Rib grafts were then harvested using the confluence of rib numbers 6 and 7 as well as number 8 to make the helix. These were then carved and put together to make a framework for the ear reconstruction. This creates a complex framework of concavities and convexities which mimic those of the natural ear.

Because of her tight scar and skin coverage over where a rib graft reconstruction was to be placed, a temporoparietal fascial vascularized flap was planned. This was raised to be large enough to turn down and cover the full extent of the rib graft.

The rib graft is then placed and the temporoparietal flap used to provide vascularized coverage over it. A split-thickness skin graft, harvested from a non-hair bearing area, is then placed over it and meticulously sutured down. A compressive dressing is applied afterwards over drains placed underneath the cartilage framework.

The skin graft went on to have a 100% take over the combined rib graft and fascial flap.
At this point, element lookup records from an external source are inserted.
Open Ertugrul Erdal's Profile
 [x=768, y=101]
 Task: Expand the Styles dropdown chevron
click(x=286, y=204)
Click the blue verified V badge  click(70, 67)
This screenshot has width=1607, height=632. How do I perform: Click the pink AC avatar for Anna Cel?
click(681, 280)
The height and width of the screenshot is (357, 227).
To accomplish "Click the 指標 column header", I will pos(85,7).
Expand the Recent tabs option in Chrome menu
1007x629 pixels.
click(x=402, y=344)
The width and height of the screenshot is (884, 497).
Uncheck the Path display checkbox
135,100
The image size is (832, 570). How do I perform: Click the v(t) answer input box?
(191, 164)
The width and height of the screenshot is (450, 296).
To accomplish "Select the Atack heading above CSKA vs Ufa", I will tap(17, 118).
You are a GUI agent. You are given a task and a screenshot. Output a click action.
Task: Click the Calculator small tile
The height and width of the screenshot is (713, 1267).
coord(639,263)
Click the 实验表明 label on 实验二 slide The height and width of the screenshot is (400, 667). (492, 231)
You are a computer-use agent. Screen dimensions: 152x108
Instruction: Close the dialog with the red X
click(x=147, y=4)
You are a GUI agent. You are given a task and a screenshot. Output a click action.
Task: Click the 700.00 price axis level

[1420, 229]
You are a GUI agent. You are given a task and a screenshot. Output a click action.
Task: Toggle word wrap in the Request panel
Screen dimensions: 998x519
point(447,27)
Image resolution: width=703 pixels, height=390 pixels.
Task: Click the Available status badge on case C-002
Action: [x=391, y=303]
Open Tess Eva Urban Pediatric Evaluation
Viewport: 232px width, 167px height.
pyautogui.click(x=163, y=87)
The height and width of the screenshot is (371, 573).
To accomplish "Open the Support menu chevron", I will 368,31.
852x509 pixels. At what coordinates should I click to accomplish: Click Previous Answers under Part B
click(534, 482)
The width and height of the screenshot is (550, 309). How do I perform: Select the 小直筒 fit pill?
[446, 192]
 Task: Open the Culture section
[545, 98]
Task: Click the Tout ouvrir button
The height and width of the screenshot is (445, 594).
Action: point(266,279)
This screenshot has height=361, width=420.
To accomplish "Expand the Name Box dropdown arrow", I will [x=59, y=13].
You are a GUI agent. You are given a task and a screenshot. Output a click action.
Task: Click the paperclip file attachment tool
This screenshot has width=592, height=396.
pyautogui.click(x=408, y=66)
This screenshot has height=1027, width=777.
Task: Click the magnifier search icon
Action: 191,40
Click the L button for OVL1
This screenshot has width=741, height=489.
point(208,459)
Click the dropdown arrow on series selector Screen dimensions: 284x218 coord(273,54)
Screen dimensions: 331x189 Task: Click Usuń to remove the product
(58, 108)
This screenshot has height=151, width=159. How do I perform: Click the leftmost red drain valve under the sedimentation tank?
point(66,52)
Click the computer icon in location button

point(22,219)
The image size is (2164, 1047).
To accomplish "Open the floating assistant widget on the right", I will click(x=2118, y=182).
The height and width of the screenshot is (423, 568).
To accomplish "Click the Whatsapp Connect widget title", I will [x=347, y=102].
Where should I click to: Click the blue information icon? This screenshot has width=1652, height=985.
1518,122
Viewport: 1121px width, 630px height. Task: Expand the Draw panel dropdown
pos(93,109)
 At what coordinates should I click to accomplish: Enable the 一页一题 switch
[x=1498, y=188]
There remained a slight pigmentation difference in the skin graft from that of her natural ear and neck skin.

Case Highlights:

1)      External ear reconstruction from partial or total amputation injuries is best done with rib cartilage when significant portions of the framework are missing.

 

2)      Due to scarring and skin loss, more skin has to be created to produce an ample and supple skin cover over the rib graft. This is most commonly and easily done with tissue expanders which makes it a staged reconstruction approach.

 

3)       A one-stage ear reconstruction approach can be done using a temporoparietal fascial flap and split-thickness skin graft coverage.